* **WORK INSTRUCTION**: Send back the line that contains "Task: Click the Chest column header" and all lines following it through the end of the data below, exactly, omitting pictures.

* **Stored items**:
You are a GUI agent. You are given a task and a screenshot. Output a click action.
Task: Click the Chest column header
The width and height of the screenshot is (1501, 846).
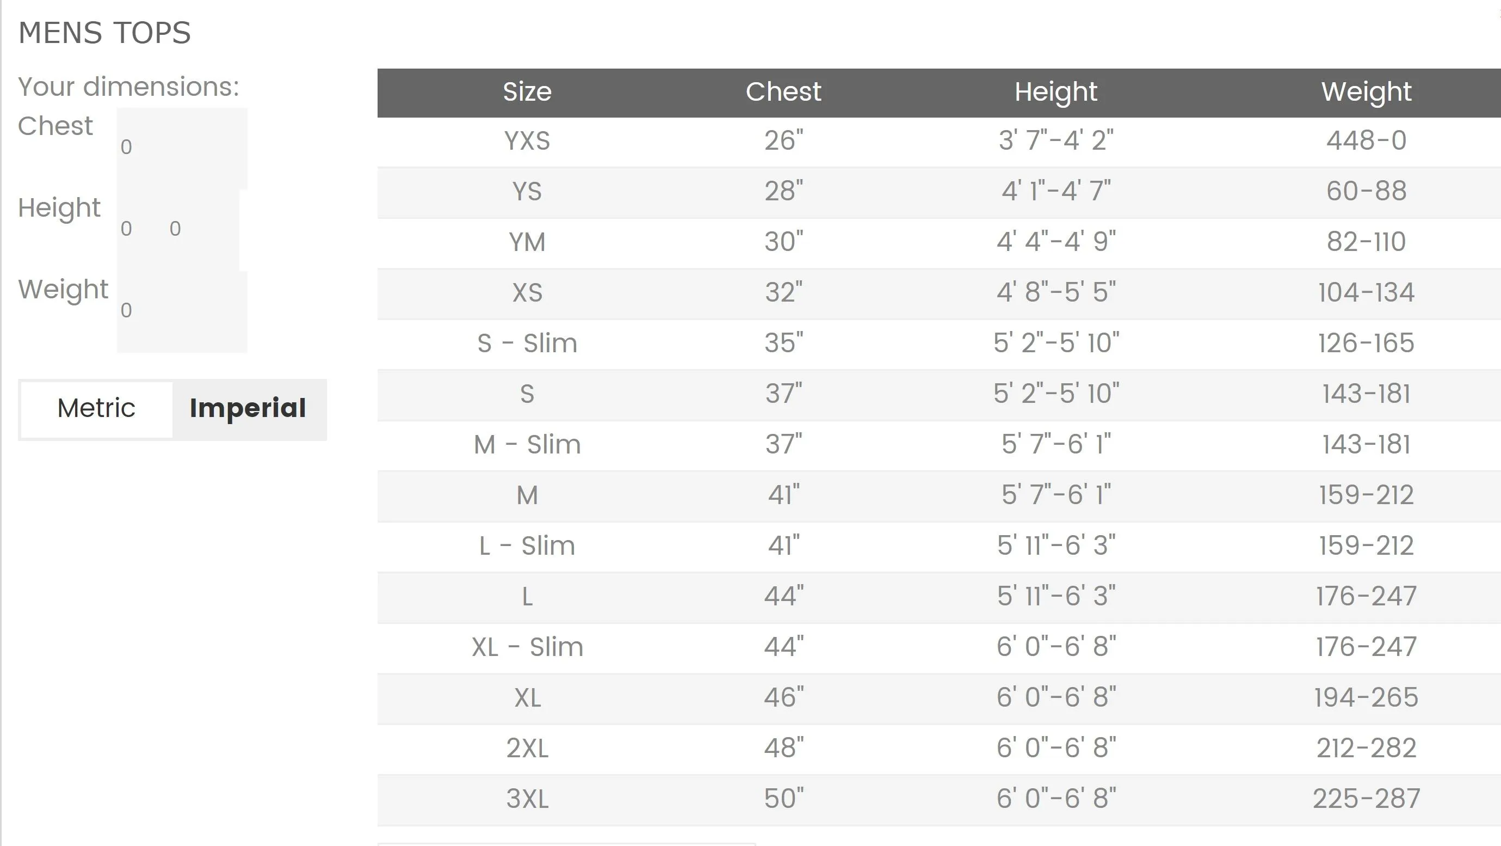(783, 92)
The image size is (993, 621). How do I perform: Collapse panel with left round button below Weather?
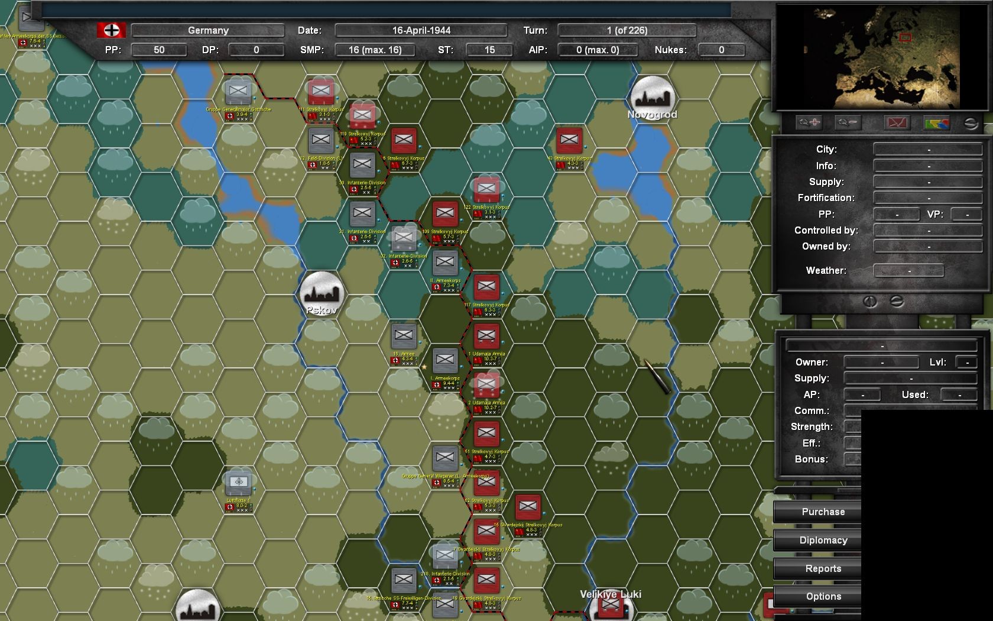[870, 301]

* **RESPONSE TO THE TASK**:
Task: Click the Chest column header
The width and height of the screenshot is (1501, 846).
(783, 92)
The image size is (993, 621). How do I perform: Collapse panel with left round button below Weather?
[870, 301]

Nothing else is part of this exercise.